My partner and I own five acres of northwest coastal forest filled with conifers like Douglas Firs, Western Hemlocks and Western Pines and deciduous tress such as Red Alders. Our primary goal is to maintain a healthy, sustainable forest where we, and our friends and family - and those who come after us - can walk, listen and learn from nature.
Putting myself back into a classroom on the other side of the desk brought back memories of my own school days, of favorite professors and classes, and most especially of the nature hikes I used to go on with my closest graduate school friends and a very special mentor, Dr. Alice Brues. During my last few years as a graduate student in Boulder, Dr. Brues would invite us to drive her somewhere up into the foothills where she knew of trails, or lakes, or special forests. I don't recall ever having to be pursuaded (or have my arm twisted) to go along, or even to be the designated driver. As Alice clambered over the rocky hills, binoculars firmly in hands, we'd watch her, watching and calling to birds, admiring wildflowers, and identifying trees. I'd never before been in the presence of someone who knew so much about nature and talked about it with such passion and authority. It was possible to imagine Alice completely comfortable walking through the woods with Charles Darwin and the two of them having an animated conversation about birds and beetles, a scampering mammal or an outcropping of basalt.
Within the first few minutes of my forestry class I knew that I was home again, in the woods. Themes that I've heard all of my life as a physical anthropologist were applied to species of trees, mammals and invertebrates found in forest ecosystems. As one teacher reviewed some basic species of tree identification in northwest forests I heard a familiar admonitition, "Watch for variation, though, when you're beginning to learn to identify trees...Even in the same species you'll see variation in height or width or even in the dimensions of leaves."
I heard in my mind a well-known quotation - actually the title of an essay, by a famous geneticist, Theodosius G. Dobzhansky, "Nothing in biology makes sense except in light of evolution." I thought about my walks over the rolling pine-needle strewn trails of the forest surrounding our home. As I sit under on a stump under a new grove of Red Alder, I sometimes imagine the mighty glacier that helped form these rocks, soils and hills as it retreated. I think of what has become a truism in science that, indeed, nothing makes sense in biology except in light of evolution.

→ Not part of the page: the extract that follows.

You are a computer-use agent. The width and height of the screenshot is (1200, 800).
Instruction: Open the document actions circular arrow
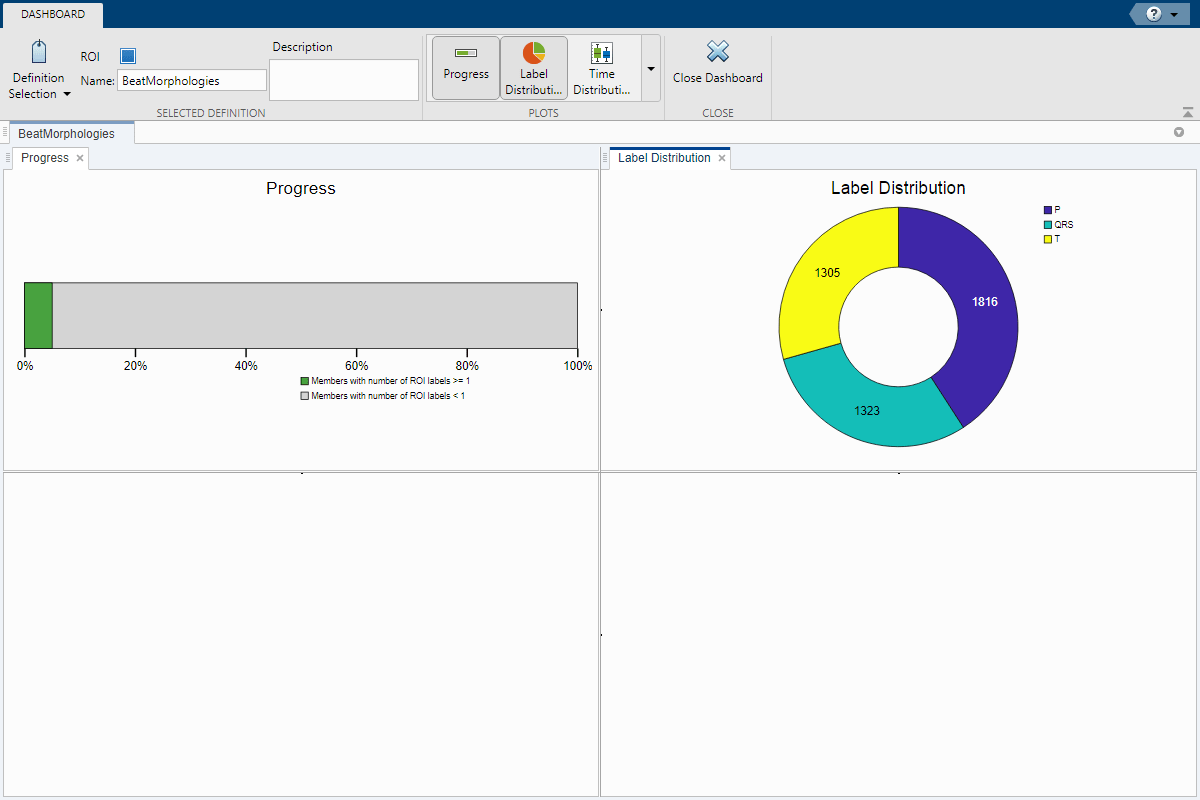coord(1178,133)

This evening at dusk I came within three feet of a woodpecker, as I strained to see her markings and the length of her beak to determine her species. Was I was looking at a large downy or small hairy woodpecker? Careful to move slowly, so as not to startle her, I was so close to her I could hear her beak each time she struck the suet and seed brick. Suddenly she flew away, leaving me behind to make up my mind about her identification as I paused to examine the hole she'd chisled into the seed brick. While it's true that evolution helps us make sense of what we see, what are the clues we focus on to gain insight about the evolutionary process? Those clues - the observations that we can make around us in our own backyards - and in the privacy of our own homes - revolve around this phenomenon: variation in populations. And that - particularly when it comes to our own species - is the domain of the physical anthropologist.
Over the next few blogs I'll be talking about the importance of variation in populations and the study of variation by anthropologists - and a few naturalists or so. For now, consider that physical anthropology is actually organised around the investigation of a central paradigm - that we humans are all the same, and that we humans are also all different. The exploration and interpretation of this paradigm is a central task of physical anthropologists, whether we are considering human beings in the present or our ancestors in the past. And it is essentially the same paradigm that naturalists apply when they endeavor to tell a female downy from a female hairy woodpecker or, to ask themselves, in turn, why does this variation among and between species exist in the first place. Variation is an exciting and sometimes controversial subject, but it's absolutely essential to evolutionary processes and therefore to our understanding of nature and of ourselves.